▶ The task:
Find every line below with the word "size" in it, and copy each one.

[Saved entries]
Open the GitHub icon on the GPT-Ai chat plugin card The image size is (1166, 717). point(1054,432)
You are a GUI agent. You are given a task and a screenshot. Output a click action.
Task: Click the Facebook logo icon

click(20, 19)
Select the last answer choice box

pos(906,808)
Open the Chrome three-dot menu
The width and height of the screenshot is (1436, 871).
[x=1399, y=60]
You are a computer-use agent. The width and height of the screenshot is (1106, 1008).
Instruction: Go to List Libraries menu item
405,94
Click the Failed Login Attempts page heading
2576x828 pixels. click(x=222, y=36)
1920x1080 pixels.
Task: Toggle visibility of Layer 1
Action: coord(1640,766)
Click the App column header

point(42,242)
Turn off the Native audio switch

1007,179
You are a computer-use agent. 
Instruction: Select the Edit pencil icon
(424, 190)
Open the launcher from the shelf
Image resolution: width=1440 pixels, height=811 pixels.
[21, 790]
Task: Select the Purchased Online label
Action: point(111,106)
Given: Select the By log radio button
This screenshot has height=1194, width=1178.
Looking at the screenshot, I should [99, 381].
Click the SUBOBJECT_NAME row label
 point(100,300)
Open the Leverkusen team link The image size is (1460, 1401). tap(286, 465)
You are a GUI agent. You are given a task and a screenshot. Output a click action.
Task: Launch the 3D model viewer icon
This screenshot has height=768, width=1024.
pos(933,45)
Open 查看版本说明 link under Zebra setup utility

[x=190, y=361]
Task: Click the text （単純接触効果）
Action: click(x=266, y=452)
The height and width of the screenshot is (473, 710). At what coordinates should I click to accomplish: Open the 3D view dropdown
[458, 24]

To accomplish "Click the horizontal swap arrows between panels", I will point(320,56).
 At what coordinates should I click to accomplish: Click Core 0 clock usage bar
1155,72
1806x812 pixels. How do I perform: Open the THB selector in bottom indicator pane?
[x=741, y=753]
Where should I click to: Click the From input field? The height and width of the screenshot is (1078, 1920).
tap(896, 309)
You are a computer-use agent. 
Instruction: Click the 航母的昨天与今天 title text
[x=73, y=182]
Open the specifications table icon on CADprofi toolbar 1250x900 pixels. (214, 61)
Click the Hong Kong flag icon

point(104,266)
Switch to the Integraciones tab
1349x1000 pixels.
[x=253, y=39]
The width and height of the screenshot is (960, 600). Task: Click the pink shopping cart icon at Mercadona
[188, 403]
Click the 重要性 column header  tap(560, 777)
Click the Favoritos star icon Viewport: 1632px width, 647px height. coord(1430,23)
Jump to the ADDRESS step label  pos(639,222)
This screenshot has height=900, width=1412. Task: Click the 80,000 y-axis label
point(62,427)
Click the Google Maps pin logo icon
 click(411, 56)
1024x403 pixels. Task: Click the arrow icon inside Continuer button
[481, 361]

▶ Answer for this exercise:
Open the GitHub icon on the GPT-Ai chat plugin card The image size is (1166, 717). point(1054,432)
Open the Leverkusen team link The image size is (1460, 1401). tap(286, 465)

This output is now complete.